Pixel coordinate grounding data
════

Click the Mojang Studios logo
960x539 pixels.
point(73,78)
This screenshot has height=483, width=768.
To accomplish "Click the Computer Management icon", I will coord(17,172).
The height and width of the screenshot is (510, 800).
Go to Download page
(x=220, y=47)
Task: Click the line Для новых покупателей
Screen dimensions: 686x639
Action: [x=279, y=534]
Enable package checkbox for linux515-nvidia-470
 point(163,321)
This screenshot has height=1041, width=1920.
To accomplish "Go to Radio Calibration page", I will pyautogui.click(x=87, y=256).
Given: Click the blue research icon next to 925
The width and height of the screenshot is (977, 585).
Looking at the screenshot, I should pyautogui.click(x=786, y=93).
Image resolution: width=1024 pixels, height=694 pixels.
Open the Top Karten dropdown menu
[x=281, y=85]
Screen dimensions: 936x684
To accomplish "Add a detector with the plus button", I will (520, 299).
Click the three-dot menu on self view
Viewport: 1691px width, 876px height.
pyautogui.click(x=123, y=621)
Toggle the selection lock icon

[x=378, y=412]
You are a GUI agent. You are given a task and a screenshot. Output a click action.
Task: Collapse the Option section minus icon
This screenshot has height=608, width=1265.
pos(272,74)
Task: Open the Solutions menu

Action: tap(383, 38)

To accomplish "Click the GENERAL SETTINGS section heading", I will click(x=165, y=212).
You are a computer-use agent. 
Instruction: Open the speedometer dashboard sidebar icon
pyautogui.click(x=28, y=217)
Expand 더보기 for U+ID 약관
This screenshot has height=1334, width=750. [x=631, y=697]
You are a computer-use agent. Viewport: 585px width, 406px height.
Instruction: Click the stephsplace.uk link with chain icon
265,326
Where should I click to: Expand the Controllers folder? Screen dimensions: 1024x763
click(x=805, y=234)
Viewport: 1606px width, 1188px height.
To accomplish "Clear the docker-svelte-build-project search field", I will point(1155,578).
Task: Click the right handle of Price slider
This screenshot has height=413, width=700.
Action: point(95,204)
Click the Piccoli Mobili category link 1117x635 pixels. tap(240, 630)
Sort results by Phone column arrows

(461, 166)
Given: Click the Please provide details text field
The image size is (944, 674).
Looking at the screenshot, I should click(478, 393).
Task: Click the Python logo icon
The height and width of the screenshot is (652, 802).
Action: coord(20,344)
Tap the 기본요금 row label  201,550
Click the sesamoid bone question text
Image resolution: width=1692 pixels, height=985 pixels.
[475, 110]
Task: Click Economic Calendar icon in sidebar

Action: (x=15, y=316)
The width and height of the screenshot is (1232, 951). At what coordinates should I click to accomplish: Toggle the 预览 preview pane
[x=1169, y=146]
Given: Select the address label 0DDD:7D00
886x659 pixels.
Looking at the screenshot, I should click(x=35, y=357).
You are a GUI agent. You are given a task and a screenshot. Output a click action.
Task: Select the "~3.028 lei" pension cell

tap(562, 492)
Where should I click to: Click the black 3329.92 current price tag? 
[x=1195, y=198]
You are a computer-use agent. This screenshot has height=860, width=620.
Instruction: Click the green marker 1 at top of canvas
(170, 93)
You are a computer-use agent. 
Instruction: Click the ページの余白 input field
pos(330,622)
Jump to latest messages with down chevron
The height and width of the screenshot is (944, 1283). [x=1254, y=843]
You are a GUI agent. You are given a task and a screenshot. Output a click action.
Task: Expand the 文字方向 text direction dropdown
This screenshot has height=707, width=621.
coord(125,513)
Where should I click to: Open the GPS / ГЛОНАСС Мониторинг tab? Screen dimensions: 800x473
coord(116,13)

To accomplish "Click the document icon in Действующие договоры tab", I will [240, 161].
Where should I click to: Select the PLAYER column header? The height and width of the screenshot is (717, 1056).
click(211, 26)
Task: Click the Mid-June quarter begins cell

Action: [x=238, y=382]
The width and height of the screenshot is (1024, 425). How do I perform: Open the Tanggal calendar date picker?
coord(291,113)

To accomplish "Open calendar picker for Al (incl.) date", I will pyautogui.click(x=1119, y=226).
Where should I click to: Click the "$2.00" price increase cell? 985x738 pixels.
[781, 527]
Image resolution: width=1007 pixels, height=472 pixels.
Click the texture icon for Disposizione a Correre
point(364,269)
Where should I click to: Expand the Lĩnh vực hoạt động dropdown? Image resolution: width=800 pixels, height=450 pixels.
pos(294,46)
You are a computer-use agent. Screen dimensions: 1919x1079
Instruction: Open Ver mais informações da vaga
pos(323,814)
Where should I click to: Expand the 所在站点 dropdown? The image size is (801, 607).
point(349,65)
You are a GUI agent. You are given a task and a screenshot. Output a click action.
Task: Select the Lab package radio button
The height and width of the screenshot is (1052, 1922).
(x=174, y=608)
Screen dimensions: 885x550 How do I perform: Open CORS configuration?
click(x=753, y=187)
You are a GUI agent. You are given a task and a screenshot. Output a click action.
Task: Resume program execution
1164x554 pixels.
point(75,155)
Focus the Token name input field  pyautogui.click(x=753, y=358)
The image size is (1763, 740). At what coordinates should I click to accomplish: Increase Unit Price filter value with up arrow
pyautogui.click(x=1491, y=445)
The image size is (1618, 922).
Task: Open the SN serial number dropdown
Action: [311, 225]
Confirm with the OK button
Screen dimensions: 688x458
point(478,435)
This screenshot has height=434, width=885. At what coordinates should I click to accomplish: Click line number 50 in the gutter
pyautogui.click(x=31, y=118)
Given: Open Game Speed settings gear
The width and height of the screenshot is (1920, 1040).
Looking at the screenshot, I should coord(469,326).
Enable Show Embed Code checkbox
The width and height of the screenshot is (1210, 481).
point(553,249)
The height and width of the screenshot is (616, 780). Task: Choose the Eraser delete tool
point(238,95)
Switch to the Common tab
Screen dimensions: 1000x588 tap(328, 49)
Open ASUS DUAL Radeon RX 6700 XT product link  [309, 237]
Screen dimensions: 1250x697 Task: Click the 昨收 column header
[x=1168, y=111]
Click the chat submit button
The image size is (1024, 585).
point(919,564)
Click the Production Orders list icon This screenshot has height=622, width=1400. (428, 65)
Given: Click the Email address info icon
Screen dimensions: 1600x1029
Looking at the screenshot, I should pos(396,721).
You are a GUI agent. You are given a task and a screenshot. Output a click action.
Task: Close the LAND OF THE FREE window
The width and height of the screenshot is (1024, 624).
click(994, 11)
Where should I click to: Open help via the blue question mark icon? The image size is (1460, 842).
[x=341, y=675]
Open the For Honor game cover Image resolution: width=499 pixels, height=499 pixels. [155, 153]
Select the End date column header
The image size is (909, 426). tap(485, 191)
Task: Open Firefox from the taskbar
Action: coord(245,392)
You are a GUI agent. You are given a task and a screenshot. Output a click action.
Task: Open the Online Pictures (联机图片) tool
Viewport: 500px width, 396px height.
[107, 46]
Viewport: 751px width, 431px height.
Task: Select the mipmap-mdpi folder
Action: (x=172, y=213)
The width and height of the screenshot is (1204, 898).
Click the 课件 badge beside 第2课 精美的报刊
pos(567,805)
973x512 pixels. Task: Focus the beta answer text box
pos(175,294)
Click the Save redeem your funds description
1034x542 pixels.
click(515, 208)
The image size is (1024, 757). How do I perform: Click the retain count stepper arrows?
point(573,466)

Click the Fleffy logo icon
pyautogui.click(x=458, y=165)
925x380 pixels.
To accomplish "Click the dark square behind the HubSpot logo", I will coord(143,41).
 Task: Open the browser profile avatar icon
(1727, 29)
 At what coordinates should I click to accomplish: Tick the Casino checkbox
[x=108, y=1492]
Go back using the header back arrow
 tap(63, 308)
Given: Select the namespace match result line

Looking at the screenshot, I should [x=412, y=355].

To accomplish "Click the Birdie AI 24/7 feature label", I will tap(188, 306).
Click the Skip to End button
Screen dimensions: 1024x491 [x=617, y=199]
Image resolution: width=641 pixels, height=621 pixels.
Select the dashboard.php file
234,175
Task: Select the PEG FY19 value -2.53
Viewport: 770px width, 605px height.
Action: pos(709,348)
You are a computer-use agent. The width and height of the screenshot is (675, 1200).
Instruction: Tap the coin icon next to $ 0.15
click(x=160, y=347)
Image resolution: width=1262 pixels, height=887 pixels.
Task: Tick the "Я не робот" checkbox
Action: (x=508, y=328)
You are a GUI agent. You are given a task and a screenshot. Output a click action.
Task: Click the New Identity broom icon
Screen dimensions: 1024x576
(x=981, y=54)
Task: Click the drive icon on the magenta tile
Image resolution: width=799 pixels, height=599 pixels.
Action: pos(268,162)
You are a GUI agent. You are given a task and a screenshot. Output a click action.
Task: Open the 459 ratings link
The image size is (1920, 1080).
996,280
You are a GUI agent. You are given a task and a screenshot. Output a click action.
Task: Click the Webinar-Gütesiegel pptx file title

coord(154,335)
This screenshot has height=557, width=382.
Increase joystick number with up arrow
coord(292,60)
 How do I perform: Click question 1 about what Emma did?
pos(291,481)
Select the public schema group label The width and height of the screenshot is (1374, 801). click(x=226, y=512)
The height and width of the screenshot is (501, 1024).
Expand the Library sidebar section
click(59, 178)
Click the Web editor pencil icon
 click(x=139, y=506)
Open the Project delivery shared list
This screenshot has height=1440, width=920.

════

What to do:
Set down, exactly as they stand above, the lines starting with the line with "You are a computer-use agent. Viewport: 585px" and going on through the line with "Task: Click the right handle of Price slider", and no others.

Task output:
You are a computer-use agent. Viewport: 585px width, 406px height.
Instruction: Click the stephsplace.uk link with chain icon
265,326
Where should I click to: Expand the Controllers folder? Screen dimensions: 1024x763
click(x=805, y=234)
Viewport: 1606px width, 1188px height.
To accomplish "Clear the docker-svelte-build-project search field", I will point(1155,578).
Task: Click the right handle of Price slider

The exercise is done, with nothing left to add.